* _EXTRACTED RECORDS_:
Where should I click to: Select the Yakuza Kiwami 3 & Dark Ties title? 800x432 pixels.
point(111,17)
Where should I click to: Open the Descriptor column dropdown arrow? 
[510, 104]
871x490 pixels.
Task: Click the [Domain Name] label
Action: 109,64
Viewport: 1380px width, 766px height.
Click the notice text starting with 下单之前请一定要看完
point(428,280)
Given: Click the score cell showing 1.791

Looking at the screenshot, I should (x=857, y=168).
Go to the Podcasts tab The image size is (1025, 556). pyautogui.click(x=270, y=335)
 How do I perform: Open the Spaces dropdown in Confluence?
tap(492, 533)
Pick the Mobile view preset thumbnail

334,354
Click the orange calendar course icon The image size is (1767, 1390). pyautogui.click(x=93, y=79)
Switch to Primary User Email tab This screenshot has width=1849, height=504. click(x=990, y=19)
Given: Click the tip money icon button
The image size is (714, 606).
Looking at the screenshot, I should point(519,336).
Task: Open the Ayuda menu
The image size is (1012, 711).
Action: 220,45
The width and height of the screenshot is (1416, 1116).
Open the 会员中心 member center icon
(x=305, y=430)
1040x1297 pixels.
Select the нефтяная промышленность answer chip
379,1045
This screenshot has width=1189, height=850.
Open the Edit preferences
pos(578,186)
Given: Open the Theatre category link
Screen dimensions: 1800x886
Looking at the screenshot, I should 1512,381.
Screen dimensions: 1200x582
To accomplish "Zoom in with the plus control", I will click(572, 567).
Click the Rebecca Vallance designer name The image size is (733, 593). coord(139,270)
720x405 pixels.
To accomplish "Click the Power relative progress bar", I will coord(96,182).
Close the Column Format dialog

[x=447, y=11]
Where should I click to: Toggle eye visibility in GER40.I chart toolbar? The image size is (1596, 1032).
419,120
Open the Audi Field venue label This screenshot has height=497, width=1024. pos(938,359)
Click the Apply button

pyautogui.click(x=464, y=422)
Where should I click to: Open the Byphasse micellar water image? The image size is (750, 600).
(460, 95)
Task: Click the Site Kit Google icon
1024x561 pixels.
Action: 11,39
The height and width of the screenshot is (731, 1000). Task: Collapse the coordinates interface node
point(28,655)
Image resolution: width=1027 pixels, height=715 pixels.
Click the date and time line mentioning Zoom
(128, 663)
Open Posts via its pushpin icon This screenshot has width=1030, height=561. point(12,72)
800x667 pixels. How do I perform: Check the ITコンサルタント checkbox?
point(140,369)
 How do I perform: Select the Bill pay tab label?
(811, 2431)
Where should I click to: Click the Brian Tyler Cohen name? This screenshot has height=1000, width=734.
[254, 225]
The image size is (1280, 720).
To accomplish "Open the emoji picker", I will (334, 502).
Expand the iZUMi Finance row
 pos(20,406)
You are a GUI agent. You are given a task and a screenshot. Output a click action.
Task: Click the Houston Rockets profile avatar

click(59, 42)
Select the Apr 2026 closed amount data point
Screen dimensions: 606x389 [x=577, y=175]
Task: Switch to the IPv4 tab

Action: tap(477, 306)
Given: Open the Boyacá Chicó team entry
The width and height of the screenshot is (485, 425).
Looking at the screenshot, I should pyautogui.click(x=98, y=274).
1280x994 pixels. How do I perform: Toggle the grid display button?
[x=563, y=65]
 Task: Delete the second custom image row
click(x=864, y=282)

* _EXERCISE DIRECTIONS_:
Only an exact transcription of all the entries will do.

* _WRITTEN RESPONSE_:
Where should I click to: Select the Yakuza Kiwami 3 & Dark Ties title? 800x432 pixels.
point(111,17)
Where should I click to: Open the Descriptor column dropdown arrow? 
[510, 104]
871x490 pixels.
Task: Click the [Domain Name] label
Action: 109,64
Viewport: 1380px width, 766px height.
Click the notice text starting with 下单之前请一定要看完
point(428,280)
Given: Click the score cell showing 1.791

Looking at the screenshot, I should (x=857, y=168).
Go to the Podcasts tab The image size is (1025, 556). pyautogui.click(x=270, y=335)
 How do I perform: Open the Spaces dropdown in Confluence?
tap(492, 533)
Pick the Mobile view preset thumbnail

334,354
Click the orange calendar course icon The image size is (1767, 1390). pyautogui.click(x=93, y=79)
Switch to Primary User Email tab This screenshot has width=1849, height=504. click(x=990, y=19)
Given: Click the tip money icon button
The image size is (714, 606).
Looking at the screenshot, I should point(519,336).
Task: Open the Ayuda menu
The image size is (1012, 711).
Action: 220,45
The width and height of the screenshot is (1416, 1116).
Open the 会员中心 member center icon
(x=305, y=430)
1040x1297 pixels.
Select the нефтяная промышленность answer chip
379,1045
This screenshot has width=1189, height=850.
Open the Edit preferences
pos(578,186)
Given: Open the Theatre category link
Screen dimensions: 1800x886
Looking at the screenshot, I should 1512,381.
Screen dimensions: 1200x582
To accomplish "Zoom in with the plus control", I will click(572, 567).
Click the Rebecca Vallance designer name The image size is (733, 593). coord(139,270)
720x405 pixels.
To accomplish "Click the Power relative progress bar", I will coord(96,182).
Close the Column Format dialog

[x=447, y=11]
Where should I click to: Toggle eye visibility in GER40.I chart toolbar? The image size is (1596, 1032).
419,120
Open the Audi Field venue label This screenshot has height=497, width=1024. pos(938,359)
Click the Apply button

pyautogui.click(x=464, y=422)
Where should I click to: Open the Byphasse micellar water image? The image size is (750, 600).
(460, 95)
Task: Click the Site Kit Google icon
1024x561 pixels.
Action: 11,39
The height and width of the screenshot is (731, 1000). Task: Collapse the coordinates interface node
point(28,655)
Image resolution: width=1027 pixels, height=715 pixels.
Click the date and time line mentioning Zoom
(128, 663)
Open Posts via its pushpin icon This screenshot has width=1030, height=561. point(12,72)
800x667 pixels. How do I perform: Check the ITコンサルタント checkbox?
point(140,369)
 How do I perform: Select the Bill pay tab label?
(811, 2431)
Where should I click to: Click the Brian Tyler Cohen name? This screenshot has height=1000, width=734.
[254, 225]
The image size is (1280, 720).
To accomplish "Open the emoji picker", I will (334, 502).
Expand the iZUMi Finance row
 pos(20,406)
You are a GUI agent. You are given a task and a screenshot. Output a click action.
Task: Click the Houston Rockets profile avatar

click(59, 42)
Select the Apr 2026 closed amount data point
Screen dimensions: 606x389 [x=577, y=175]
Task: Switch to the IPv4 tab

Action: tap(477, 306)
Given: Open the Boyacá Chicó team entry
The width and height of the screenshot is (485, 425).
Looking at the screenshot, I should pyautogui.click(x=98, y=274).
1280x994 pixels. How do I perform: Toggle the grid display button?
[x=563, y=65]
 Task: Delete the second custom image row
click(x=864, y=282)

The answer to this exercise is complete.